Reflexiones de un tenor
Alonso Torres

Nadie sabía quién o quiénes lo habían construido, ni cuándo, aunque la obra no era demasiado vieja (estaba un poco destartalada la primera vez que lo vieron, pero no faltaron manitas que lo arreglaran, adecentaran y adornaran con flores varias: jazmines, rosas, buganvillas…), pero una tarde, en uno de sus paseos campestres (en uno de los largos, en los que se llevaban las viandas –y una guitarra y un par de mandolinas- para pasar el día por ahí, fuera de la ciudad) lo descubrieron, hacia el oeste, dejando primero atrás la carretera principal y después el camino del merendero de El Gordo, salía un sendero (apenas un dibujo invadido por hierbas silvestres) de entre dos acacias, y rodeado de vegetación, espesa, nada rala, se llegaba hasta el montículo desde el que se divisa la ciudad, Rímini, y el mar Adriático, no a sus pies, pero casi; ahí justamente se levanta el templete.

Cuando quedaban (una o dos veces por semana) para “la excursión”, no es que hablaran en clave o con secretismos, no, simplemente lo daban casi todo por hecho: eran los de siempre (alguna vez tenían invitados) e iban a donde siempre; unos lo llamaban el sitio, otros el lugar, los más románticos (entre los que no estaba el maestro), donde las flores, y los más austeros (casi nadie lo era), allí. Caminaban un par de buenas horas hasta llegar al merendero que les surtía de vino, productos de charcutería, queso y pan, ya no tenían por qué llevar desde la casa de cada cual nada, y la caminata era así más ligera, había una especie de apresuramiento, de andar ágil que no llegaba, por supuesto, a veloz, y luego, tras regatearle a El Gordo, ya bien pertrechados, una hora más hasta llegar a su retiro, a su castillo, a su mirador, a su secreto.

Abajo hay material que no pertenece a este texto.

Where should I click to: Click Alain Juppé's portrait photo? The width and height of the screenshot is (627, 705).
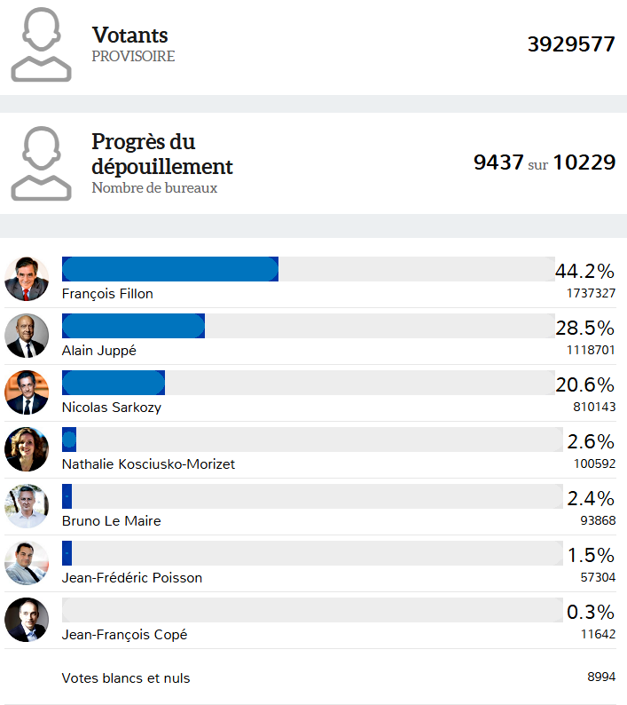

Rossini está sentado viendo cómo alguien trata de aventar una cometa, su amigo Carlo toca una tarantela con la mandolina, posiblemente la única que está afinada (la guitarra ha perdido sus bordones y ha sido abandonada en el esplendor de la hierba), Andrea canturrea una letra improvisada para aquel sonido cantarín y argentino, y alguien le pregunta al maestro: ¿no vas a volver a componer una sola ópera más?. Mira hacia su interlocutor con el ceño un poco fruncido: No, he dejado el trabajo duro, lo he dejado por esto (y en teatral gesto de su brazo, abarca lo inabarcable), así pues no me apuntes a la garganta y dame, antes de que me encienda un veleto (cigarros puros que le manda desde Cuba la fábrica “Barbarita”), un poco más de vino; por cierto, en estos día navideños lo que se debería conmemorar es el nacimiento de Newton, y no tantas pamplinas.